What you are buying is process knowledge, not just hands. A strong group uses design of experiments (DoE) to map how critical process parameters drive critical quality attributes, runs scale-down models so a 2 to 5 liter bench bioreactor predicts behavior at 200 or 2000 liters, and builds the process characterization that supports your eventual control strategy and process validation. For an API, that same discipline shows up as reaction kinetics, impurity tracking, crystallization and polymorph studies, and a route that is safe and economical at scale.
- Upstream development (biologics): cell line evaluation and fit, media and feed optimization, bioreactor scale-up, titer and productivity improvement, and harvest clarification.
- Downstream development (biologics): chromatography capture and polish, viral inactivation and filtration, UF/DF, and aggregate and impurity removal to hit your purity target.
- Process synthesis and optimization (small molecule): route scouting and selection, reaction optimization, crystallization and polymorph control, and impurity fate-and-purge studies.
- Process characterization and DoE: identifying critical process parameters and quality attributes, defining proven acceptable ranges, and building the control strategy.
- Scale-up and scale-down models: translating a bench process to pilot and engineering scale, with a representative scale-down model for later characterization.
- Formulation and developability support, coordinated with analytical development so you can measure what you make.
- Tech transfer: protocols, batch records, risk assessments, and on-floor support to move the process into engineering and GMP runs without losing yield or quality.
How to choose a Process Development CDMO?
The first filter is modality fit, and it is rarely close. A group that develops CHO-based monoclonal antibody processes every week is not the right home for an AAV gene therapy, an mRNA and LNP product, an autologous cell therapy, or a small-molecule API, and the reverse holds too. The unit operations, the scale-down models, and the analytical baggage differ completely. Match the CDMO to a process they run routinely, not one they are stretching to win.

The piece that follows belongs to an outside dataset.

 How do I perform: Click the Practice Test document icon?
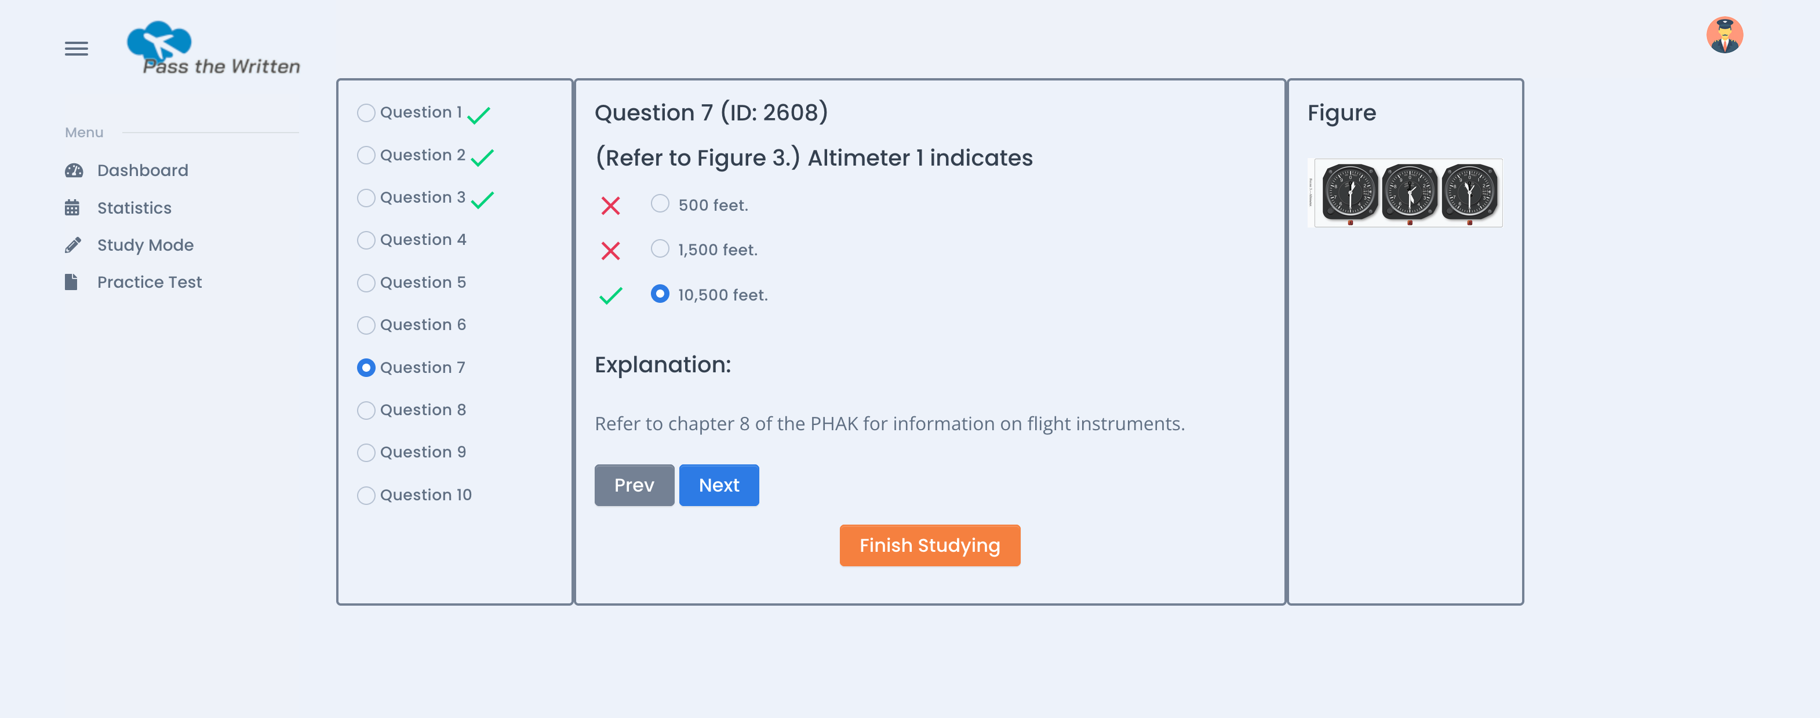coord(71,282)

After modality, the decision is mostly about whether the work will survive scale and transfer. The reason process development matters is that it feeds GMP manufacturing, so the partner that does it well is often the one that can also make your clinical material or hand off cleanly to the site that will. Ask how their process development connects to their GMP floor, how they document and de-risk tech transfer, and whether their scale-down model genuinely predicts the scale you need. Use this checklist when you compare suppliers:
- Quality and GxP status: confirm where the non-GMP development work ends and GMP begins, and that the same supplier (or a clean transfer) carries you across that line. Process development itself is usually non-GMP, but it has to set up GMP-ready manufacturing.

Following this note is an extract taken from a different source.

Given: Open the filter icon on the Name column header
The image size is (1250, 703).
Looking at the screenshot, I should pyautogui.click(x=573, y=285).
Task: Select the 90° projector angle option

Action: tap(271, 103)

- Capacity and lead time: real availability and a realistic slot, plus turnaround on development runs. A great group booked solid for months can be slower than a good one with an open bench.
- Modality and indication fit: routine experience with your specific process (mAb, viral vector, mRNA/LNP, cell therapy, peptide, ADC, or small-molecule API), with relevant case studies, not a general capabilities deck.

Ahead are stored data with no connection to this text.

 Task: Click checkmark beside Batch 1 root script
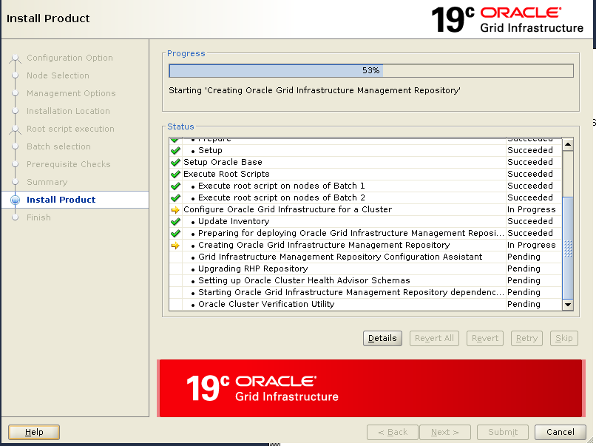[x=175, y=186]
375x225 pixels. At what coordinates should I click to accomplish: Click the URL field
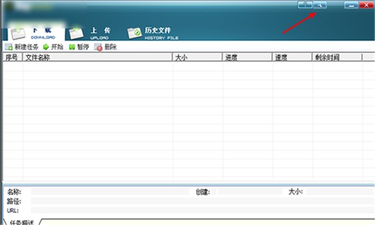pyautogui.click(x=202, y=211)
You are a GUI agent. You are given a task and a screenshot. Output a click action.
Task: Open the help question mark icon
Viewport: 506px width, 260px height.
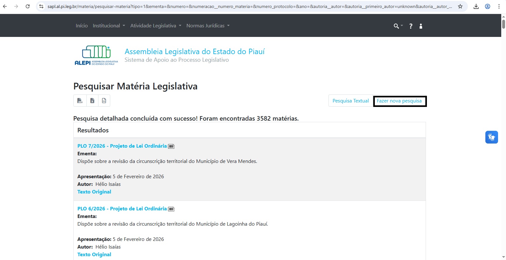[411, 26]
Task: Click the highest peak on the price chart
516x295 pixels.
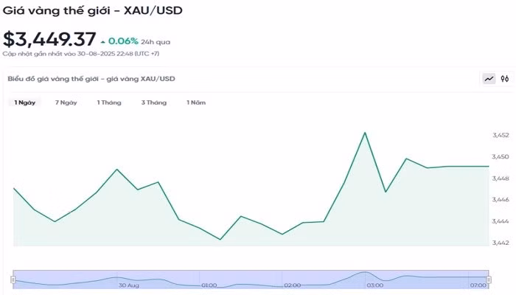Action: (365, 133)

- Region and regulatory track record: where the site sits, which agencies (FDA, EMA, PMDA) have inspected the connected GMP operation, and whether their process work has supported filings before.
- Data quality: clean DoE design, traceable process data, sound scale-down models, and honest reporting of runs that failed, because the failures tell you more than the wins.
- IP and confidentiality: clear ownership of process improvements and know-how, defined data and material transfer, and confidentiality terms you can live with on a process that is part of your asset's value.